Livre 2.30
XXX. Souvent on est soi-même témoin de la chose qui blesse. Alors examinons le caractère et l’intention de son auteur. C’est un enfant ? excusons son âge : il ignore s’il fait mal. C’est un père ? ou ses bienfaits sont assez grands pour qu’il ait même le droit d’offense, ou peut-être est-ce encore un service que nous prenons pour Une injure. C’est une femme ? son faible jugement l’égaré. C’est par ordre ? qui peut, sans injustice, s’irriter contre la nécessité ? Par représailles ? il n’y a plus injure si tu souffres ce que tu as fait souffrir. C’est ton juge ? soumets ta sentence à la sienne. Ton roi ? s’il punit en toi un coupable, courbe-toi devant sa justice ; innocent, cède à la fortune. C’est un animal sans raison ou un être qu’on en dirait privé ? tu t’assimiles à lui en perdant ton sang-froid. C’est une maladie, une calamité ? elle passera plus légère si tu la supportes en homme. C’est un dieu ? tu perds ta peine à t’irriter contre lui, tout comme à appeler son courroux sur d’autres. C’est un homme de bien qui t’a fait injure ? n’en crois rien. Un méchant ? n’en sois pas surpris : il payera à quelque autre le mal qu’il t’a fait, et il s’est puni lui-même en le faisant.

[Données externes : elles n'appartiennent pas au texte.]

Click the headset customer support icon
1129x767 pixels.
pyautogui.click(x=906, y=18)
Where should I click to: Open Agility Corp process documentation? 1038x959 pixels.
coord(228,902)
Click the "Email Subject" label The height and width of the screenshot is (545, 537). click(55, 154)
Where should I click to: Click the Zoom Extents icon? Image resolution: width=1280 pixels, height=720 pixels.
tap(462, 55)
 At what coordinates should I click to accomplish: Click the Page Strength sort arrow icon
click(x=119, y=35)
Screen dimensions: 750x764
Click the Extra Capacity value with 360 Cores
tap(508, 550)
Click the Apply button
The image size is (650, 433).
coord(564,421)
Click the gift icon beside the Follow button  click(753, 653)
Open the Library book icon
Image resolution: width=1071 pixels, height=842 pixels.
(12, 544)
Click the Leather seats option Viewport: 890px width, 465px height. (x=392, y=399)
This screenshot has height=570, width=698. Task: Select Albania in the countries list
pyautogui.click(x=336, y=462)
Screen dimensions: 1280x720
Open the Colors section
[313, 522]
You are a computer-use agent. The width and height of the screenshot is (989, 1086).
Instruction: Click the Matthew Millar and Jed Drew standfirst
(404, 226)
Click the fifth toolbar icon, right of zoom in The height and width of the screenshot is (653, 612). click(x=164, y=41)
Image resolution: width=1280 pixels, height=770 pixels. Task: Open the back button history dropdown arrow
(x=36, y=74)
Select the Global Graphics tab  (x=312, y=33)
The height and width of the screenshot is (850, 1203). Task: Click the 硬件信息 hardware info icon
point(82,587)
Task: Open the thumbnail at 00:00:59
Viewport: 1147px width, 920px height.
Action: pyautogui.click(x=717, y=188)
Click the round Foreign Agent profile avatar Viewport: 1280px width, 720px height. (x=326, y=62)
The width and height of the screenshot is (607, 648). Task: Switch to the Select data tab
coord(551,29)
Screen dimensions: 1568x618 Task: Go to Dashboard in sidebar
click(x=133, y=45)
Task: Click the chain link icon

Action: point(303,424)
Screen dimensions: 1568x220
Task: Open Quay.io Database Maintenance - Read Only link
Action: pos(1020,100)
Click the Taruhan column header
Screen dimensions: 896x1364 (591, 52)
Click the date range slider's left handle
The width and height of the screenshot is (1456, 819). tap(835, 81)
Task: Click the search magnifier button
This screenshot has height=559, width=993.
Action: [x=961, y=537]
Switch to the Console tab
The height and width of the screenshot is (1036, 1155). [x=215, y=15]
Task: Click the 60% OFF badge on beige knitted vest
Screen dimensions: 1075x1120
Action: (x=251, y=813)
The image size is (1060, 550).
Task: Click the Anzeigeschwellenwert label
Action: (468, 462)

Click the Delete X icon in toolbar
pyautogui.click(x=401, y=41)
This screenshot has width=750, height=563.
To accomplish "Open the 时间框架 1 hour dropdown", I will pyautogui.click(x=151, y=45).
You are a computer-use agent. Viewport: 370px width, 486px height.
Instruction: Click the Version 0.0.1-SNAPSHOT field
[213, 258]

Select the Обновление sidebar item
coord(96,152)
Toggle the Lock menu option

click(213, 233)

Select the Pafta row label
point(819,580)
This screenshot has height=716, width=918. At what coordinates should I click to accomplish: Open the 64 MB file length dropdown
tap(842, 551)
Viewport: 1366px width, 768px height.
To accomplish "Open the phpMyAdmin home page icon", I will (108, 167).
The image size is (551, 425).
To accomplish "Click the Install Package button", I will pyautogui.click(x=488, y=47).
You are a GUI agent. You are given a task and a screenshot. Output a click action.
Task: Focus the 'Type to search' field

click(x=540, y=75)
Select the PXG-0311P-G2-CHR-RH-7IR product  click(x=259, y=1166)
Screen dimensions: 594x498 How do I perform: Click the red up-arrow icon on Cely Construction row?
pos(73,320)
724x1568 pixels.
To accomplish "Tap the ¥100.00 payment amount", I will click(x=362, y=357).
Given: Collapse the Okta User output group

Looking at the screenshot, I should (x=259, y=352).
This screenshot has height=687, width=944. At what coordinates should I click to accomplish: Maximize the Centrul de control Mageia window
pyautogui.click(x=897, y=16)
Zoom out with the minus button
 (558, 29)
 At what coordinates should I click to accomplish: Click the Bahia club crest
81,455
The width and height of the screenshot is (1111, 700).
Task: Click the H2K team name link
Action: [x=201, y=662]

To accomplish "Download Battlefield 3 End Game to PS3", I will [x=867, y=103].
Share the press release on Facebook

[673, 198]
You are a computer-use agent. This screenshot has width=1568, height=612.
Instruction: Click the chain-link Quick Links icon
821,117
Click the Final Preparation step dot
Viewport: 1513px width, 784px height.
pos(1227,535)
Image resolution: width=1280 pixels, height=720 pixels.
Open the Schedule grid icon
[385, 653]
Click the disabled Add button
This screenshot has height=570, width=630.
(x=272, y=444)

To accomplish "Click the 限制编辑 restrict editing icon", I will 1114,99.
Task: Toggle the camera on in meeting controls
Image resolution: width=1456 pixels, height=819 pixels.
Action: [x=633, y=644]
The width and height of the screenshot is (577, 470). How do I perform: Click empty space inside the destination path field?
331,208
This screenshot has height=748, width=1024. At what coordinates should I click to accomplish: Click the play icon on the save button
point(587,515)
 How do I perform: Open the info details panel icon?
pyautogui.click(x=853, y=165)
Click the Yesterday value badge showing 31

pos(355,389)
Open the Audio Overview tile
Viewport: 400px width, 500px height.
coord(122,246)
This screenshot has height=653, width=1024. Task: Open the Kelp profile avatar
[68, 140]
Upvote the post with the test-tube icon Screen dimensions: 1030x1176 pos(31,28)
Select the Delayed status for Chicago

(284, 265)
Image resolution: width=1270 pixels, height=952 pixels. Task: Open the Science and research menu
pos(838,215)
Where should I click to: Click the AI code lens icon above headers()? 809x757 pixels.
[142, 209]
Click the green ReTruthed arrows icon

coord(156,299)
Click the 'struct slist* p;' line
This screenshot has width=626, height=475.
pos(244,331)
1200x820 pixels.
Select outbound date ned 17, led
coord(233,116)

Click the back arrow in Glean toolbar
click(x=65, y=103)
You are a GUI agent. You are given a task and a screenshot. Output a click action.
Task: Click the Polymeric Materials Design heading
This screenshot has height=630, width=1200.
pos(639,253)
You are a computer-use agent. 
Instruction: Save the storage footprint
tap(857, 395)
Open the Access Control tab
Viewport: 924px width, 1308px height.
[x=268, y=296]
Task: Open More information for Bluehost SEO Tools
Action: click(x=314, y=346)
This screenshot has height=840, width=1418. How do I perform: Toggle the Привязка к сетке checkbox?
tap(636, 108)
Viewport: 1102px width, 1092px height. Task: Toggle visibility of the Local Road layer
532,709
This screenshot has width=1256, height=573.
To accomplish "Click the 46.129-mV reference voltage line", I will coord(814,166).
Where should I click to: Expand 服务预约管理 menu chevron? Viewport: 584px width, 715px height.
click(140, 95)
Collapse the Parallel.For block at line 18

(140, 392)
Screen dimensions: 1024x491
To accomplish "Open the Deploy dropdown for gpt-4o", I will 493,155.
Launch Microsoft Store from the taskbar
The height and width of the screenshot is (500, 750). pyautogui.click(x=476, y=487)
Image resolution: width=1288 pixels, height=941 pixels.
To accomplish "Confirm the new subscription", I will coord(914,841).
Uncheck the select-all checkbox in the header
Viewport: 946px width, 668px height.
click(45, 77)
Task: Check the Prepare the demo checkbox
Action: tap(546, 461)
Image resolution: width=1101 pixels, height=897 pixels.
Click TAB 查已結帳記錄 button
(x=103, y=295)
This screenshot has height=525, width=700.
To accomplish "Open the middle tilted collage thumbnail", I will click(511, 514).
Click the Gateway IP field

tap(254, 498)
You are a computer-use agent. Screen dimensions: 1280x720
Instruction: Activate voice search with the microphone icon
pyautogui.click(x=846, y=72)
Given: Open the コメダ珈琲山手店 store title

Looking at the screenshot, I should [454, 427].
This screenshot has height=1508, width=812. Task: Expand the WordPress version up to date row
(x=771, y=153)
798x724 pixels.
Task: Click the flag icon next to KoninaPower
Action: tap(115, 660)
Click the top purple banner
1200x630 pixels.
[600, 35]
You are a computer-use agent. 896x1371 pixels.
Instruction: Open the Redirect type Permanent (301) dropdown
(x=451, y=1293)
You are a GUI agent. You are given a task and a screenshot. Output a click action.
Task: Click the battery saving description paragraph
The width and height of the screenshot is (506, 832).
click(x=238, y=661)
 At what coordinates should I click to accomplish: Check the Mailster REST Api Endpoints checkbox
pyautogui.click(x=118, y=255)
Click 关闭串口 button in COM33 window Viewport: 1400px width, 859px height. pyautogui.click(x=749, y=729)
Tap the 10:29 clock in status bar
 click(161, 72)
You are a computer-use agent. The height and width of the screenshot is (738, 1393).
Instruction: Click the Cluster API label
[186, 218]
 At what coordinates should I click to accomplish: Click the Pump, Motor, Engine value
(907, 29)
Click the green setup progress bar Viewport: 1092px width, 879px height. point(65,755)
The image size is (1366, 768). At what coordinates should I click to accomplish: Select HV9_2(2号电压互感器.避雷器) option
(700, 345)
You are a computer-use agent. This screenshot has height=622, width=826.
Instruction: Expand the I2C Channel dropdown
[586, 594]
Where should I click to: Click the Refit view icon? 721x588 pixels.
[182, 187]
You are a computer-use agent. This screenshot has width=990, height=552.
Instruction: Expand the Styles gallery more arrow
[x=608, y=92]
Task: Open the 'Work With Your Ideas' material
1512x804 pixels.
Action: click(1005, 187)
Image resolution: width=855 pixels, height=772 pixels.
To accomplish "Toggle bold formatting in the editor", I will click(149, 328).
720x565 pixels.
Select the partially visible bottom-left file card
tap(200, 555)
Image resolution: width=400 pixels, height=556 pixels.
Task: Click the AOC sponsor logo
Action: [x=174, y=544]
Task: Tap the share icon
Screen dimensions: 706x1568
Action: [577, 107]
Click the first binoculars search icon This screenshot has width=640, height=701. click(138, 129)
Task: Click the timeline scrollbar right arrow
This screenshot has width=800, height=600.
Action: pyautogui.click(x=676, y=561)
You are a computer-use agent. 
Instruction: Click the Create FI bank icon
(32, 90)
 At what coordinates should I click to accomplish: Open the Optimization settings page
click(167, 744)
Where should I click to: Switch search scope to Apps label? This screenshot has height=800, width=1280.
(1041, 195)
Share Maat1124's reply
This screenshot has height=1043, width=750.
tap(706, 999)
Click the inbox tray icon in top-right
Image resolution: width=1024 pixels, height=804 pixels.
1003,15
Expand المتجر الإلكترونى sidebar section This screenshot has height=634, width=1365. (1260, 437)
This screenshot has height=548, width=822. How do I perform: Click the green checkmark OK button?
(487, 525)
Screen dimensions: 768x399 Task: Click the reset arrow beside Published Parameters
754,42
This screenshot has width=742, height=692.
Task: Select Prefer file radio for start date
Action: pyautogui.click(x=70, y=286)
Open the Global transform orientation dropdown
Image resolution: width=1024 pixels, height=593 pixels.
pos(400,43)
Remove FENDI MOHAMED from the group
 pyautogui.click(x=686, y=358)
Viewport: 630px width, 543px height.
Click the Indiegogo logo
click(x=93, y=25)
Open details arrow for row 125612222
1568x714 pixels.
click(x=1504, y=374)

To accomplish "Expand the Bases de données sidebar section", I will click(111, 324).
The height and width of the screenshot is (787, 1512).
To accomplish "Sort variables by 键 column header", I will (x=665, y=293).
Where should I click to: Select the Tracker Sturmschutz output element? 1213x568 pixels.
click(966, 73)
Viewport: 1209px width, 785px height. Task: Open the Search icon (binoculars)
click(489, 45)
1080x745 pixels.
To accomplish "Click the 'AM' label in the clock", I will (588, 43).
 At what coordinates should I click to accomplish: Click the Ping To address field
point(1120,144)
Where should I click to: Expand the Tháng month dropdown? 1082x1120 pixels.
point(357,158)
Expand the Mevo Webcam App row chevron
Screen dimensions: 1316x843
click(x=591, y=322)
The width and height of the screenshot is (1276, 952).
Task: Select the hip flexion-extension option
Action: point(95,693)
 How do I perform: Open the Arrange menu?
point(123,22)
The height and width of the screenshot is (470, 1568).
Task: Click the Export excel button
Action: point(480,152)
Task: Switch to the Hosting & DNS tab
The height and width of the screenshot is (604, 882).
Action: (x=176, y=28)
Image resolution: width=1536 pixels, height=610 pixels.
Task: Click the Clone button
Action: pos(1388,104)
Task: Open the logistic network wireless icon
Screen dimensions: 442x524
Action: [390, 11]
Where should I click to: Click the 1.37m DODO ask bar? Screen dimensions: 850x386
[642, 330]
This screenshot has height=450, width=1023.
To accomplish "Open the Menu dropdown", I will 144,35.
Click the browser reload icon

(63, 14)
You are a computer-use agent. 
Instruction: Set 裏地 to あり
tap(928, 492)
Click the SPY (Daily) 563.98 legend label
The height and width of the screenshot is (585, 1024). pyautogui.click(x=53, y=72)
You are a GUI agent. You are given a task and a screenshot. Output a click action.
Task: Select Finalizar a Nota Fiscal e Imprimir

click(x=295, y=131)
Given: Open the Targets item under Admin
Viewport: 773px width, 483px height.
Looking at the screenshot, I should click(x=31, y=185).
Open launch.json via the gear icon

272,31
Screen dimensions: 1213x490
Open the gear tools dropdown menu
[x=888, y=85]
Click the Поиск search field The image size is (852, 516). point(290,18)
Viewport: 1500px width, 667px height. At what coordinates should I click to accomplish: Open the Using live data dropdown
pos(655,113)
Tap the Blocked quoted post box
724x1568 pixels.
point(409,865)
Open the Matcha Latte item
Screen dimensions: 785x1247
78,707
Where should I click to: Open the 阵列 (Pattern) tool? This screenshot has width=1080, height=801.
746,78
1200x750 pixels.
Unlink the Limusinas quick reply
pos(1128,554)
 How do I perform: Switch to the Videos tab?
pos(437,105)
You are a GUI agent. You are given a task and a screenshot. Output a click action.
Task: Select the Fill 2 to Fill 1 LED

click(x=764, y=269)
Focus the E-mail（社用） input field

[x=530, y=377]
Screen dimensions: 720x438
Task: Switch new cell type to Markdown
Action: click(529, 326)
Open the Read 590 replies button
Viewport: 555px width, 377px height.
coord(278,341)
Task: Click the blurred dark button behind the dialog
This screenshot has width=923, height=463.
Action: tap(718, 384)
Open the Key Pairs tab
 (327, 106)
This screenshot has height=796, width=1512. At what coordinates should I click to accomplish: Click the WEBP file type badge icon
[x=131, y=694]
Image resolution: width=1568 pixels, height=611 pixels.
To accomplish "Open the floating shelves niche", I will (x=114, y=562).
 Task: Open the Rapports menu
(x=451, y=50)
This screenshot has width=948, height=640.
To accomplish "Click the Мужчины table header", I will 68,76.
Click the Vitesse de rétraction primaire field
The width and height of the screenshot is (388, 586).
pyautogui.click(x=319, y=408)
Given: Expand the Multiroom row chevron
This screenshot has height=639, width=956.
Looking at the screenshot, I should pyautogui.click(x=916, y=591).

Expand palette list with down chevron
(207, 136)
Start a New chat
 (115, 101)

Deux, motifs, ai-je dit, soulèvent la colère : d’abord on se croit offensé : j’ai suffisamment traité ce point ; puis offensé injustement : c’est de quoi je vais parler encore. On appelle injustice un traitement qu’on ne croyait pas mériter, auquel on ne s’attendait pas. Tout mal imprévu nous semble une indignité. Aussi rien n’exaspère l’homme comme de voir déjoués son espoir et sa confiance. C’est bien là ce qui fait qu’un rien nous indispose contre nos domestiques, et que dans nos amis une négligence est taxée d’injure.